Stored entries
◆ ◆ ◆
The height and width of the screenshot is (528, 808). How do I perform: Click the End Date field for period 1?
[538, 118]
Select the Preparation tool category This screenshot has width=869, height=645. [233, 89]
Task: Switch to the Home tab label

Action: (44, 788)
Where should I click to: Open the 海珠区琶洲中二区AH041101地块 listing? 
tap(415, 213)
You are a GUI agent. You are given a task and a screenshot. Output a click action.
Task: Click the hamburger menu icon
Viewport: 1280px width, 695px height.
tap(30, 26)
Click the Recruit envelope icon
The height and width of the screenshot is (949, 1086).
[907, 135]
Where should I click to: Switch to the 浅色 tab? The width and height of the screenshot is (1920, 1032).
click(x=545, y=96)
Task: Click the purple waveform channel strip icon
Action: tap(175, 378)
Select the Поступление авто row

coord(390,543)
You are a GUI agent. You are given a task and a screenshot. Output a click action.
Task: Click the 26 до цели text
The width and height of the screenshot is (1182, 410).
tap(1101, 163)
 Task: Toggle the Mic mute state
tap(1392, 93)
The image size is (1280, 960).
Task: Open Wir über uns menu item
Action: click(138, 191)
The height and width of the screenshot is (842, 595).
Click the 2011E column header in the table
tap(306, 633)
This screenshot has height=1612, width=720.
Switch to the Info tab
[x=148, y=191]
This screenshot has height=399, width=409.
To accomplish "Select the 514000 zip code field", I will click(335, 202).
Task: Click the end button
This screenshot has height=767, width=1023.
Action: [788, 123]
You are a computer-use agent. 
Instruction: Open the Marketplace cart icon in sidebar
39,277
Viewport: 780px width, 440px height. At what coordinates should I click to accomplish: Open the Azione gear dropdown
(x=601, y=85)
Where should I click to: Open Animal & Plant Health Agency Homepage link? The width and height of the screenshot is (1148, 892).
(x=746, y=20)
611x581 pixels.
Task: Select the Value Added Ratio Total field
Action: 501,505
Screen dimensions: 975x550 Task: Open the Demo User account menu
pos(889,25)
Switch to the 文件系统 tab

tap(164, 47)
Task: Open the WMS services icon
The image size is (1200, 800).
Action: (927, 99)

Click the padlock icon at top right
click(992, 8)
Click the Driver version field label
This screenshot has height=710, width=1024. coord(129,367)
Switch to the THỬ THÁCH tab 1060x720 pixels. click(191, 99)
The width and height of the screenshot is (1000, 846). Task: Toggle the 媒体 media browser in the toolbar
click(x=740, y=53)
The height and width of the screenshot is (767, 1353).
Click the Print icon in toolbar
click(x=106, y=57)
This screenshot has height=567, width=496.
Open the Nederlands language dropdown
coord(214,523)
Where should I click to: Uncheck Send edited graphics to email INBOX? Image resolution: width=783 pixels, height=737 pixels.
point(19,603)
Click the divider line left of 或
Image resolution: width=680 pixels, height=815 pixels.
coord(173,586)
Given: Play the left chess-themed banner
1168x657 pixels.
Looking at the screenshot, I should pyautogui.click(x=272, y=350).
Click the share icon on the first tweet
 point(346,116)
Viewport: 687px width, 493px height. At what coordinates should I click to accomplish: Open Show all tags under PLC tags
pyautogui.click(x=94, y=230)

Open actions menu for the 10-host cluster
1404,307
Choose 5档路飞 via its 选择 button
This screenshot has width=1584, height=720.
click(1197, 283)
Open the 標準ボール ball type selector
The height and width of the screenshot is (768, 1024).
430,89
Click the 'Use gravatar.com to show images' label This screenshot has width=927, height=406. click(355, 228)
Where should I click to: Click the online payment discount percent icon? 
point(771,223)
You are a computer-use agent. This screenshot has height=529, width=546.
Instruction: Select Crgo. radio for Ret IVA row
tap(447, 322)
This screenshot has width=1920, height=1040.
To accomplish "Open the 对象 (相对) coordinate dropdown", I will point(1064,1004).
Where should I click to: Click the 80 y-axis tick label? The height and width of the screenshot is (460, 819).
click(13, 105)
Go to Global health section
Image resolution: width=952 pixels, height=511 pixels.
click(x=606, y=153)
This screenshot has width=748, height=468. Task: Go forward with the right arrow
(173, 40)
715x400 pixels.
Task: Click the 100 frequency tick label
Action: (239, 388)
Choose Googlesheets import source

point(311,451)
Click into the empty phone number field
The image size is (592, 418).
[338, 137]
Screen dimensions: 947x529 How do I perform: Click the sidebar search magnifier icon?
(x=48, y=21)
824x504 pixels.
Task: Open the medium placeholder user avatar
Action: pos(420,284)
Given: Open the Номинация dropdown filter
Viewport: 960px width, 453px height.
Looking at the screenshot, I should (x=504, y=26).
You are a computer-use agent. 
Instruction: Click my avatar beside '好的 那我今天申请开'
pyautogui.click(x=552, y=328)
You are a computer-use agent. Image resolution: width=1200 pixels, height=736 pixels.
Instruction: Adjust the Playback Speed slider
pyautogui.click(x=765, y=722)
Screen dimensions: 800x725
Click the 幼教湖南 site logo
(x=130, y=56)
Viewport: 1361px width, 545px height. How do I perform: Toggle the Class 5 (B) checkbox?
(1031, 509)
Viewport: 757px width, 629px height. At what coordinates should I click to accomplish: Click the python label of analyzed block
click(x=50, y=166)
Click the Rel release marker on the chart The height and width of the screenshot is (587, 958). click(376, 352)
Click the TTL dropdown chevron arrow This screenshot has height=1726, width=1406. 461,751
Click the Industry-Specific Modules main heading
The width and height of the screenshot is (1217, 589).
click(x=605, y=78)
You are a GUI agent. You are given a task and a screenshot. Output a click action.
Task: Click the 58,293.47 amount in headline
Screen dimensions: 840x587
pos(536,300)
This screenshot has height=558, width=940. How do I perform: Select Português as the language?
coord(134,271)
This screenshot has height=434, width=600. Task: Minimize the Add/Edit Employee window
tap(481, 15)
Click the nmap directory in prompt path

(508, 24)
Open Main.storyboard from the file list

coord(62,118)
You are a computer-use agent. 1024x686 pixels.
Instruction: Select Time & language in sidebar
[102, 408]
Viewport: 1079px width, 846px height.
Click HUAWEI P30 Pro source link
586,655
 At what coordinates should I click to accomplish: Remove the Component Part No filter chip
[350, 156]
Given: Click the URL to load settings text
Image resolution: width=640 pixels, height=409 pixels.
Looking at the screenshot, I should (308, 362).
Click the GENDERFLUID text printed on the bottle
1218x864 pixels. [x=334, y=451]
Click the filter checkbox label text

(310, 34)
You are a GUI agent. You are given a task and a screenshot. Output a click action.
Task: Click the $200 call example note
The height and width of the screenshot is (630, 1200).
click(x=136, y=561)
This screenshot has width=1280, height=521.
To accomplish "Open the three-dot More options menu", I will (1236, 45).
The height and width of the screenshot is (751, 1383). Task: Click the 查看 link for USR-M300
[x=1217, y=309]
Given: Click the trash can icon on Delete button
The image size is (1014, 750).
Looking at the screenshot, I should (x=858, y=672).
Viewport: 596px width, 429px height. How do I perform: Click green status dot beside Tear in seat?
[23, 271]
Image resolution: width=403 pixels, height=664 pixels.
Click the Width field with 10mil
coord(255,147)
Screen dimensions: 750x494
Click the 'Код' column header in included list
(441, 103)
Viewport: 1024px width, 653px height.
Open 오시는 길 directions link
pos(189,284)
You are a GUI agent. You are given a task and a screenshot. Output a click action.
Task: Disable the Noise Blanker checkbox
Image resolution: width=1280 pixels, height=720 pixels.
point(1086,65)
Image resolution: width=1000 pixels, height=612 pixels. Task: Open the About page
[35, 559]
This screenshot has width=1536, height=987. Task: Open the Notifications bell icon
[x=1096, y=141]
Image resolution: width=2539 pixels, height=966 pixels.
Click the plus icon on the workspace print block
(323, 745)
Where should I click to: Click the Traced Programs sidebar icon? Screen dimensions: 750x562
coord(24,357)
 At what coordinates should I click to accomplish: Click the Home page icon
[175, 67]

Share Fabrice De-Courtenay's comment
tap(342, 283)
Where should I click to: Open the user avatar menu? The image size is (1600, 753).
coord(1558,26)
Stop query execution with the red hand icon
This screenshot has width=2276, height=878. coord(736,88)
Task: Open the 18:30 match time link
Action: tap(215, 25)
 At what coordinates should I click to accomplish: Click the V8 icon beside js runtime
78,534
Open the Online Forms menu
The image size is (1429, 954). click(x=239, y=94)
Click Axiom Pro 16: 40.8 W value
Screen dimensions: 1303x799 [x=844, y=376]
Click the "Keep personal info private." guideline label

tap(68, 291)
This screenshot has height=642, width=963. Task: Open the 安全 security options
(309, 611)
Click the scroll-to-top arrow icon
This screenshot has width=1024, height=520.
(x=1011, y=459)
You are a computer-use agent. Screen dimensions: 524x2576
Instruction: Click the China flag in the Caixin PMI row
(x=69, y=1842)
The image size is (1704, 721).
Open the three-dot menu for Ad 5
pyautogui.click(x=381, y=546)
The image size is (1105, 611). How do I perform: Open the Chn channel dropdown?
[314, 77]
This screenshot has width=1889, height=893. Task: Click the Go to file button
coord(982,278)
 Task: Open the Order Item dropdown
◆ ◆ ◆
Filter the entries above and keep only the lines with the word "will".

To accomplish "Select the 514000 zip code field", I will click(335, 202).
To accomplish "Open the 对象 (相对) coordinate dropdown", I will point(1064,1004).
To accomplish "Open the three-dot More options menu", I will (1236, 45).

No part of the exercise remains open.